Custom hardware optimizations for reliable and high performance computer architectures
In recent years, we have witnessed a huge wave of innovations, such as in Artificial Intelligence (AI) and Internet-of-Things (IoT). In this trend, software tools are constantly and increasingly demanding more processing power, which can no longer be met by processors traditionally. In response to this need, a diverse range of hardware, including GPUs, FPGAs, and AI accelerators, are coming to the market every day. On the other hand, while hardware platforms are becoming more power-hungry due to higher performance demand, concurrent reduction in the size of transistors, and placing high emphasis on reducing the voltage, altogether have always been sources of reliability concerns in circuits. This particularly is applicable to error-sensitive applications, such as transportation and aviation industries where an error can be catastrophic. The reliability issues may have other reasons too, like harsh environmental conditions. These two problems of modern electronic circuits, meaning the need for higher performance and reliability at the same time, require appropriate solutions. In order to satisfy both the performance and the reliability constraints either designs based on reconfigurable circuits, such as FPGAs, or designs based on Commercial-Off-The-Shelf (COTS) components like general-purpose processors, can be an appropriate approach because the platforms can be used in a wide variety of applications. In this regard, three solutions have been proposed in this thesis. These solutions target
- safety and reliability at the system-level using redundant processors, 2) performance at the architecture-level using multiple accelerators, and 3) reliability at the circuit-level through the use of redundant transistors. Specifically, in the first work, the contribution of some prevalent parameters in the design of safetycritical computers, using COTS processors, is discussed. Redundant architectures are modeled by the Markov chains, and sensitivity of system safety to parameters has been analyzed. Most importantly, the significant presence of Common Cause Failures (CCFs) has been investigated. In the second work, the design, and implementation of an HLS-based, FPGA-accelerated, high-throughput/work-efficient, synthesizable template-based graph processing framework has been presented. The template framework is simplified for easy mapping to FPGA, even for software programmers. The framework is particularly experimented on Intel state-ofthe-art Xeon+FPGA platform to implement iterative graph algorithms. Beside high-throughput pipeline, work-efficient mode significantly reduces total graph processing run-time with a novel active-list design.

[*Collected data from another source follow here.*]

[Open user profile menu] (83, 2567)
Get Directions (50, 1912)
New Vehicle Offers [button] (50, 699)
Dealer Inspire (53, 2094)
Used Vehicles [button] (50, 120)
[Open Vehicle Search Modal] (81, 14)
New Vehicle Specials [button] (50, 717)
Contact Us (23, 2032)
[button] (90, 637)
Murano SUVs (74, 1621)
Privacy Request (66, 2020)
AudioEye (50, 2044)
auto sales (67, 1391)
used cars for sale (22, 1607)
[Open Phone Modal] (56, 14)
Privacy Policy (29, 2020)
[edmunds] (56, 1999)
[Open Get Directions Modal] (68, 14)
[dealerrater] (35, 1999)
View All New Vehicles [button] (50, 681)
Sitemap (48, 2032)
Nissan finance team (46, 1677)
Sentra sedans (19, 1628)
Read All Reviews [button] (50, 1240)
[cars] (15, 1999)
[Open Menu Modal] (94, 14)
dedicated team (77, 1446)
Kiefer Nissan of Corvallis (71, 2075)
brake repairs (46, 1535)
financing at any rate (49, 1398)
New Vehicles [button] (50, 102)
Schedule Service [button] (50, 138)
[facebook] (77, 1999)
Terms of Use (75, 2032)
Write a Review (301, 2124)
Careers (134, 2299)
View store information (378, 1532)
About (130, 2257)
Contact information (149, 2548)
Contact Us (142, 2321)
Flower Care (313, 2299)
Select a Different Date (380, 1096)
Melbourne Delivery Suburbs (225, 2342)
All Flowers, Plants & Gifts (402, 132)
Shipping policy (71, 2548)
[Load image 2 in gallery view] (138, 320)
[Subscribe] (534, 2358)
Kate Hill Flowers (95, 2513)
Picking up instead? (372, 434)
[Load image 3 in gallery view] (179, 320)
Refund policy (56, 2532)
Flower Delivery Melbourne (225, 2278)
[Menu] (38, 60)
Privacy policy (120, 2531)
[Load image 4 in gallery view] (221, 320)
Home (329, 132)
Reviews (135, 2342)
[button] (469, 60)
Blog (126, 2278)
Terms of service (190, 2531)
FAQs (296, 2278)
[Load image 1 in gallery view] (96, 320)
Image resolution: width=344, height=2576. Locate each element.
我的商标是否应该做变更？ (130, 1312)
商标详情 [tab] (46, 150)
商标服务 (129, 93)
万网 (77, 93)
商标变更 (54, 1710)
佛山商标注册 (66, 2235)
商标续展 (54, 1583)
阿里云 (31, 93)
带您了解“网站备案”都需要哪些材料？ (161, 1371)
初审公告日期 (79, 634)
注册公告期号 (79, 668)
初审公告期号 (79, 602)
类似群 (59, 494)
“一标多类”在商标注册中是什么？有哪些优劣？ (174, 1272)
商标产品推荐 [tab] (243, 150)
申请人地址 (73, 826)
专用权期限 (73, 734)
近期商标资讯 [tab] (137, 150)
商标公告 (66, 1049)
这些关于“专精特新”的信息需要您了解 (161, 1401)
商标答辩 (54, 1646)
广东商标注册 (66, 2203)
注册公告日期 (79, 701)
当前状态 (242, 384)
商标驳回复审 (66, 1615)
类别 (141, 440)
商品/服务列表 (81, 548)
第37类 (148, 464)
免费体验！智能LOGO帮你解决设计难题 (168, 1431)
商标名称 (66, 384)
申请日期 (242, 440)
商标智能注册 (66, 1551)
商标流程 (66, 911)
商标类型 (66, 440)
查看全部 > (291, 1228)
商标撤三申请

In the third work, Joint SRAM (JSRAM) cell, a novel circuit-level technique to exploit the trade-off between reliability and memory size, is introduced. This idea is applicable to any SRAM structure like cache memory, register file, FPGA block RAM, or FPGA look-up table (LUT), and even latches and Flip-Flops. In fault-prone conditions, the structure can be configured in such a way that four cells are combined together at the circuit level to form one large and robust memory bit. Unlike prevalent hardware redundancy techniques, like Triple Modular Redundancy (TMR), there is no explicit majority voter at the output. The proposed solution mainly focuses on transient faults, where the reliable mode can provide auto-correction and full immunity against single faults.